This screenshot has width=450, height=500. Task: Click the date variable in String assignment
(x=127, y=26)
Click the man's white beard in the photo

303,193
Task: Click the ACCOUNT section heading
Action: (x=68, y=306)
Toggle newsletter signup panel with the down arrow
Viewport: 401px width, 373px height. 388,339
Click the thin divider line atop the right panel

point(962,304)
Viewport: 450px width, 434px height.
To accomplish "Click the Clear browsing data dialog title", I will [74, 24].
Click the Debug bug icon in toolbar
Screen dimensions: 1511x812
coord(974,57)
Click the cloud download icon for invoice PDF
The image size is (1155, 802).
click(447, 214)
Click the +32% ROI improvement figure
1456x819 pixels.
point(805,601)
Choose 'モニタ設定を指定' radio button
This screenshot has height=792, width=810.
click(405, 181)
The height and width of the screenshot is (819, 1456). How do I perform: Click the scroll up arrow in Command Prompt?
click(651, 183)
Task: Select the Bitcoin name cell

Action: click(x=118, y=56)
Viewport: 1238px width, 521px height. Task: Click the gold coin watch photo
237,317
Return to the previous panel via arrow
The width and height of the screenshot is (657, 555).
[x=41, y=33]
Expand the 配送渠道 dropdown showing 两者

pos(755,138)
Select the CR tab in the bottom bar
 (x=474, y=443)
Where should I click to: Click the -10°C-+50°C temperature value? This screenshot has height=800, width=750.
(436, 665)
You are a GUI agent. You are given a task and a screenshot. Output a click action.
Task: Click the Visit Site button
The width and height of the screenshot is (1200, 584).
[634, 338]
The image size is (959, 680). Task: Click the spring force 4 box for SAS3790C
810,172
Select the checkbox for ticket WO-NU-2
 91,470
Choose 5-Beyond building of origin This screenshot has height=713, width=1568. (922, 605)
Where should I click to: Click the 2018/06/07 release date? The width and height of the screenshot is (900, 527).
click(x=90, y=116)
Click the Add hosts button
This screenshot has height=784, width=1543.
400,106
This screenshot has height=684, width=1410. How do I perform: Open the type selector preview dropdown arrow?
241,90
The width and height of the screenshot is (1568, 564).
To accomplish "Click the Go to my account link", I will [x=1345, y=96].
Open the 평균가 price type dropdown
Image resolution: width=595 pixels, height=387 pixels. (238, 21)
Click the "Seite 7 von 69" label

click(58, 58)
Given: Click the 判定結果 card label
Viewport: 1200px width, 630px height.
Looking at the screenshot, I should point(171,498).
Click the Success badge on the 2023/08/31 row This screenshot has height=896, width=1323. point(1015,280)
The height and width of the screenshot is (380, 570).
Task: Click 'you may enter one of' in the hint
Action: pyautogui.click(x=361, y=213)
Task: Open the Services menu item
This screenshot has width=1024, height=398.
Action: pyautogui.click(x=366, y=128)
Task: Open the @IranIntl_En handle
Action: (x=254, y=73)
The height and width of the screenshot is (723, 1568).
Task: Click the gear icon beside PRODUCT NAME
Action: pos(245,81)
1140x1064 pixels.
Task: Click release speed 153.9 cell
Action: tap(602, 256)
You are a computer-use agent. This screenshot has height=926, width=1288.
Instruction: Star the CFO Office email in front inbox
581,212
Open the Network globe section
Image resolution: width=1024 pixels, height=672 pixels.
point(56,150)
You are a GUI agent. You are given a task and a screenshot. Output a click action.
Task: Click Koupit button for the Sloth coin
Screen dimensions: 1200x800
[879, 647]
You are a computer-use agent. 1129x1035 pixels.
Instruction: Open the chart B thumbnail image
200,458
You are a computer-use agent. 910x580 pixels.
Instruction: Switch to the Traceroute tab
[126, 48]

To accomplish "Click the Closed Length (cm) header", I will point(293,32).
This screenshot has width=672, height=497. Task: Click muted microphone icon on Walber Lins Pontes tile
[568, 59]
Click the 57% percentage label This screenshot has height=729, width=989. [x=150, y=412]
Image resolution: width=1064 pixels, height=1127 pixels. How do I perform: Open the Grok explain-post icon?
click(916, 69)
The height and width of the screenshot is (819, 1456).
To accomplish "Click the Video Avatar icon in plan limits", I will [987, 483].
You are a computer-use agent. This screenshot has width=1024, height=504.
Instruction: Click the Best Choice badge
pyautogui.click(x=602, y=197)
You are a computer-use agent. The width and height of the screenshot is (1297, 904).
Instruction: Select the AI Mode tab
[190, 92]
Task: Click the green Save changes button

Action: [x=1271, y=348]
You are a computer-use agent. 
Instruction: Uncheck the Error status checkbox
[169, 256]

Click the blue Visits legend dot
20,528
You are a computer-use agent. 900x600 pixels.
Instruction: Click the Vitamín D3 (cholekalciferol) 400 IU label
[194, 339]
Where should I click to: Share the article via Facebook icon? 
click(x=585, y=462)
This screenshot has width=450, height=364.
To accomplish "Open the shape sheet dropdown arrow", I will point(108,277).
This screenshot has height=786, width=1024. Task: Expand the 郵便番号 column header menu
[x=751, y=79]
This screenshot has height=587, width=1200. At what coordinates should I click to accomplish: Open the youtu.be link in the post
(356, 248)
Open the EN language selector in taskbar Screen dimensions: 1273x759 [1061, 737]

- **To do**
Change "Add hosts" to "Remove hosts" in the items between the lines holding "Click the Add hosts button" and "Action: pyautogui.click(x=361, y=213)", inclusive, and return only those lines with everything else left as it is.

- **Output**
Click the Remove hosts button
This screenshot has height=784, width=1543.
400,106
This screenshot has height=684, width=1410. How do I perform: Open the type selector preview dropdown arrow?
241,90
The width and height of the screenshot is (1568, 564).
To accomplish "Click the Go to my account link", I will [x=1345, y=96].
Open the 평균가 price type dropdown
Image resolution: width=595 pixels, height=387 pixels. (238, 21)
Click the "Seite 7 von 69" label

click(58, 58)
Given: Click the 判定結果 card label
Viewport: 1200px width, 630px height.
Looking at the screenshot, I should point(171,498).
Click the Success badge on the 2023/08/31 row This screenshot has height=896, width=1323. point(1015,280)
The height and width of the screenshot is (380, 570).
Task: Click 'you may enter one of' in the hint
Action: pyautogui.click(x=361, y=213)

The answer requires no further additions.